### WHAT YOU ARE ASKED TO DO
The lines to reproduce run from the first one below to the line containing "Given: Click the Zoom In magnifier tool", both included. Reproduce them exactly and nothing else.

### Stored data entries
<<<<

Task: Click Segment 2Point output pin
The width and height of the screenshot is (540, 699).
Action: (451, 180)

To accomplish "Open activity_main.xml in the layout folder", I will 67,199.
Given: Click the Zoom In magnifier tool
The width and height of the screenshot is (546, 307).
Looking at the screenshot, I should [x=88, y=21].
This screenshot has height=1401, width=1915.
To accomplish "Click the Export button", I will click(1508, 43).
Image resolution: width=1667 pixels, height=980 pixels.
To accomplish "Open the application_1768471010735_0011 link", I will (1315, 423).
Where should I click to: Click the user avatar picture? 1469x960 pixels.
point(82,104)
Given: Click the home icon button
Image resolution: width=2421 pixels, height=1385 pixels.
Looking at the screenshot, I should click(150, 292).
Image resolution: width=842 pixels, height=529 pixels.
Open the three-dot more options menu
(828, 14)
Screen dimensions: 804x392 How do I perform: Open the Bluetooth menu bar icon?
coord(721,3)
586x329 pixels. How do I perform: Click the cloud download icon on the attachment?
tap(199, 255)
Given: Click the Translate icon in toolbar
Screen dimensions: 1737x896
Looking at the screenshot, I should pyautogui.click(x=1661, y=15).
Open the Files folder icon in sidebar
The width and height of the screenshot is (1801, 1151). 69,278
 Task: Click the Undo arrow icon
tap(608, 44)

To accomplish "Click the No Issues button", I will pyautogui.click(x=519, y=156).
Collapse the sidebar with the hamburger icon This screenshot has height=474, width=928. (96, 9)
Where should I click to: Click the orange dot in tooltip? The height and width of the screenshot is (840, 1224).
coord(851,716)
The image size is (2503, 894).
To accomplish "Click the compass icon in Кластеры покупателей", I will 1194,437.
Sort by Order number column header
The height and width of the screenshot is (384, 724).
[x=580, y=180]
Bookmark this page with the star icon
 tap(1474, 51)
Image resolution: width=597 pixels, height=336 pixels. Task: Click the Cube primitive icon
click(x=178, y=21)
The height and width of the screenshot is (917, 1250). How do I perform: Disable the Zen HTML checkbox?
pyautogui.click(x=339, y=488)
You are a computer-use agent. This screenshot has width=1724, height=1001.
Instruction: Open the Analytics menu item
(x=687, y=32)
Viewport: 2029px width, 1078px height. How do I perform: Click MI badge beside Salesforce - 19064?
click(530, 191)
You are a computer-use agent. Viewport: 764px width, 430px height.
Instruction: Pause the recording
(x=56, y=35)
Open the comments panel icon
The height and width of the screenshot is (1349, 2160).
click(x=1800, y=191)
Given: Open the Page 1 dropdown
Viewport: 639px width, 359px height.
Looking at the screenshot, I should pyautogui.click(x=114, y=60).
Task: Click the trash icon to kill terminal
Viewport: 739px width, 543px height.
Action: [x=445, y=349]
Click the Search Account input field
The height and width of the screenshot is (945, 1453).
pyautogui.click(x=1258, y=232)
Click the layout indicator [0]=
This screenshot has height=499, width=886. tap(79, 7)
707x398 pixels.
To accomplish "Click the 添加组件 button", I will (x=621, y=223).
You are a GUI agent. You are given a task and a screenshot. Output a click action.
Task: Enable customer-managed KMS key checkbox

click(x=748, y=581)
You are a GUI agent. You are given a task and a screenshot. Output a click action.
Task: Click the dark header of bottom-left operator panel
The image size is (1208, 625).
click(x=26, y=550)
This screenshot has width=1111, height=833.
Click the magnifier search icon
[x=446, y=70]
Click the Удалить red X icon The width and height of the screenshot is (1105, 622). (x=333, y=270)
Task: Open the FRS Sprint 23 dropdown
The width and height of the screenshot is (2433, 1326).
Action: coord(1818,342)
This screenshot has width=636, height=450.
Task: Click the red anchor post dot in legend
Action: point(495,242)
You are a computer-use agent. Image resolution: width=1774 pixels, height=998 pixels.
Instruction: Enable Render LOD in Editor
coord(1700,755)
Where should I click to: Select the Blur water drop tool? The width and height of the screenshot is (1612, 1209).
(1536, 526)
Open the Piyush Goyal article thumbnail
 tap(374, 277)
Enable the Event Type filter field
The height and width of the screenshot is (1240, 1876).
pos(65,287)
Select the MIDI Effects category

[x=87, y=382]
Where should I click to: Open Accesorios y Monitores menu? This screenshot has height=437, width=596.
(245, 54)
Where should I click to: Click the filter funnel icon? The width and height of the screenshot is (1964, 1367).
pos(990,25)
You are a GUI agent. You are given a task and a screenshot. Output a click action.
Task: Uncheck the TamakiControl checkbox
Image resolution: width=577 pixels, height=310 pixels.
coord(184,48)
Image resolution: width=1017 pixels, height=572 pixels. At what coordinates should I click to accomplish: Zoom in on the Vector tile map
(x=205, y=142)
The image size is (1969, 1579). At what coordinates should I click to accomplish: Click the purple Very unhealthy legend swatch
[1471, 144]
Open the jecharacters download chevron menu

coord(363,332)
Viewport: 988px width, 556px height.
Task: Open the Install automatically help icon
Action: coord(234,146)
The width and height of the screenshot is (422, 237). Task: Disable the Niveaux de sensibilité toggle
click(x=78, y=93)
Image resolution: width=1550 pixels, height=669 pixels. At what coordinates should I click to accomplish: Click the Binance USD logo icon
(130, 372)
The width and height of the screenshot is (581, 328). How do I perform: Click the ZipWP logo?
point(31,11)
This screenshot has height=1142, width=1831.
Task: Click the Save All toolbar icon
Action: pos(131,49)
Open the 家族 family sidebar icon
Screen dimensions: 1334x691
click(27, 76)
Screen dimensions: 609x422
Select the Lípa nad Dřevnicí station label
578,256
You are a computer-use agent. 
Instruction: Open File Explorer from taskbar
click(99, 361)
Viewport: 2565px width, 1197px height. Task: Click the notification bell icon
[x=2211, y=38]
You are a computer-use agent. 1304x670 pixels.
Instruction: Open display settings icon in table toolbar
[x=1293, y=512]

>>>>

### EXERCISE SOLUTION
Task: Click Segment 2Point output pin
The width and height of the screenshot is (540, 699).
Action: (451, 180)

To accomplish "Open activity_main.xml in the layout folder", I will 67,199.
Given: Click the Zoom In magnifier tool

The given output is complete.